→ **Exercise description**:
I would like every line of the records below that contains the word "Viewport" copied.
---+---
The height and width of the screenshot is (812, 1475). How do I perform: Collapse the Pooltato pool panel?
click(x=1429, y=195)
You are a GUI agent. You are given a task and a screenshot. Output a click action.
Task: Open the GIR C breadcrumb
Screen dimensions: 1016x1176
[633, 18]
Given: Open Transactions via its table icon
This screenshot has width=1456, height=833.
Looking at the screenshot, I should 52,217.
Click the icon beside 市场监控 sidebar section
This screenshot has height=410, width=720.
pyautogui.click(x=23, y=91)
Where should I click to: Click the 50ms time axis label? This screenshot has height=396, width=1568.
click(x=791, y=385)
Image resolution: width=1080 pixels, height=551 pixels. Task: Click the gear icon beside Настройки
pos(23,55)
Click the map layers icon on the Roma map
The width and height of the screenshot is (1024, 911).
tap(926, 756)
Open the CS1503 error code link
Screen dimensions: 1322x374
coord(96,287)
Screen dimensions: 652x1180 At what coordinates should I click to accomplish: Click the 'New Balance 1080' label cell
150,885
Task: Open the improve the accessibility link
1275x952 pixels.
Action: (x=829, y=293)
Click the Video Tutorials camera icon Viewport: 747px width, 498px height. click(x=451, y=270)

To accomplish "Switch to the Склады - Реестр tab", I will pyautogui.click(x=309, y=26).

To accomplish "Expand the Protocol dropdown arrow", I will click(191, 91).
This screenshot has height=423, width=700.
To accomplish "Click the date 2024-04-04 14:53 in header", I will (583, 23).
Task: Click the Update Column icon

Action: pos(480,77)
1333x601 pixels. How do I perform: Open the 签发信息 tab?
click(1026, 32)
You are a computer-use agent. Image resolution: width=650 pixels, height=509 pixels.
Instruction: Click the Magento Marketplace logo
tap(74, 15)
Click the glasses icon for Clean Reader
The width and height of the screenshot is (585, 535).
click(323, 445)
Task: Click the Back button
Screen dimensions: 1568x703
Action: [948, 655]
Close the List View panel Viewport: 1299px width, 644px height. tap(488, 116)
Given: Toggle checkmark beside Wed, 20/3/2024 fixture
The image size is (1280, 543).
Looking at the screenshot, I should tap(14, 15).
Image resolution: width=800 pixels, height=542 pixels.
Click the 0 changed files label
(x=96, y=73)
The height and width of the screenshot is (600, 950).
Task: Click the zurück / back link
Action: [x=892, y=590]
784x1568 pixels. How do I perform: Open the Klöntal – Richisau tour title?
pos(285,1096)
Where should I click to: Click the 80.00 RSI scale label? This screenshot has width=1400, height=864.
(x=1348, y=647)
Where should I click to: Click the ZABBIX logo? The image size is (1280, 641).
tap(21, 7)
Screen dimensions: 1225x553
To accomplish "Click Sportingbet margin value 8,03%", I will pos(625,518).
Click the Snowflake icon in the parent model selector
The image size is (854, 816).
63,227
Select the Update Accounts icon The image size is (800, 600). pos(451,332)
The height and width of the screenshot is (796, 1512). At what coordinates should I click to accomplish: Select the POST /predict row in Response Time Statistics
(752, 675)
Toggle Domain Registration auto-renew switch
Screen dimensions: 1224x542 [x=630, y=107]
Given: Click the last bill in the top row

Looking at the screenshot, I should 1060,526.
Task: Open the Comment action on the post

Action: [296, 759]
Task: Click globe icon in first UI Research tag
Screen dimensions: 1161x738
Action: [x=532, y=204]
---+---
→ **Exercise solution**:
Click the Video Tutorials camera icon Viewport: 747px width, 498px height. click(x=451, y=270)
Close the List View panel Viewport: 1299px width, 644px height. tap(488, 116)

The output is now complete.